I thought you were great in the gym scene.
- Really? - Yeah.
You were like so you were like loose and you guys were having fun.
Thank you.
I was really nervous about it 'cause I felt like I I thought you looked really comfortable.
I really liked it.
That was like the one scene I was like, "I haven't practiced this at all.
" It felt really loose and just you two were really cute together in that scene.
- Yes.
- It was really good.
Okay, cool, yeah, as soon as you bring them in here we're going to do a blocking, so, thanks, bro.
After she says her line, "Quit stalking me," he says he's talking to you and then whips it out, shoots and then I'll fall, and we'll follow me to the ground.
And then we just need to get a clean close-up of him saying Okay, so we'll shoot? We also got to work with a wrestler.
Does Anna have a wrestler in her movie?
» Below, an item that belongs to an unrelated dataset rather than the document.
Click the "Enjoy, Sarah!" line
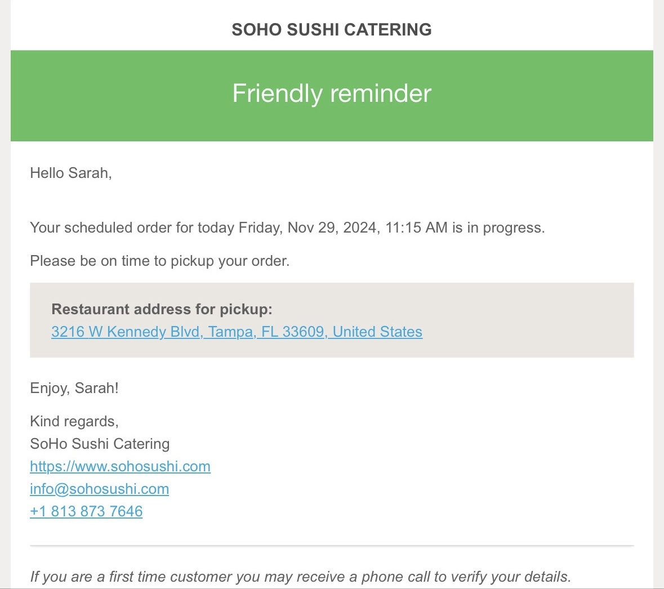Screen dimensions: 664x589 (74, 388)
Maybe she should.
She needs to get on my level.
Is this guy stalking you?! Shit, my gun's stuck.
- Back to one, one - We're still rolling.
I was actually really nervous about Kurt Angle, because I didn't know if he was an actor or not.
And then I remembered that wrestling is fake.
He was really funny.
I literally just walked up to him and gave him a note and then he did it.
And I've only ever been tased by real security guards.
So to get tased by a pro wrestler, Olympian, gold-medalist security guard was pretty great.
Is this guy stalking you?! Shot! And cut.
That was it.
Yeah! Yes! Cool.
I think they liked it over there.
That's fantastic, guys.
Thank you.
I like it.
I think you're having too much fun, I love it.
No, I think it's good.
The original script is something I worked on for a few years.
And I did this rewrite for Shane, and I have a vision for it, but I'm not the director, so I have to sit there and bite my lip because I know that it's not helpful for me to me to go in there and say, "Oh, I think it should be this way.
" That's not gonna help us make our days, so there's no reason for me to do that.
I'm sitting there stewing sometimes, but it's fine.
Things don't get easier.
They're going to start to get a little bit more challenging this week.
We've got days with more company moves in them.
I just want you guys to be prepared for the fact that next week, it's going to be back into like, party scenes, ten scenes in a day, and it's going to be a different pace.
Even though we've been pretty good about keeping to 12-hour days, and people aren't being crazily overworked, I am worried that people are going to get really sick.
People get exhausted, and people make bad decisions.
And the problem is that when things aren't going well, the only solution is more time.
We're shooting some later call times so the nights are going to be longer.
We've been making our days, but they've been like three pages, three and a half pages.
There's a couple of days next week we have a seven-page day.
And I don't know how that's ever gonna possibly get done.
We've got some locations that are a little bit tricky.
Heinz Field.
- We got it? - You got it? We got it.
Yay! Thank Joey, wherever Joe is.
There he is.
Joey! Joey! Directing movies is what I should be doing and what I want to be doing.
I can handle the stress.
I can make the decisions.
I can deal with people.
I can get everybody on the same page.
We have, like, big mountains to climb in the next two weeks.
For a first time director it's hard to know like, how many versions of this do I actually need? That is the difference between us making our days and not making our days.
There were a lot of days where I was like, "I don't know how the fuck we're going to do this.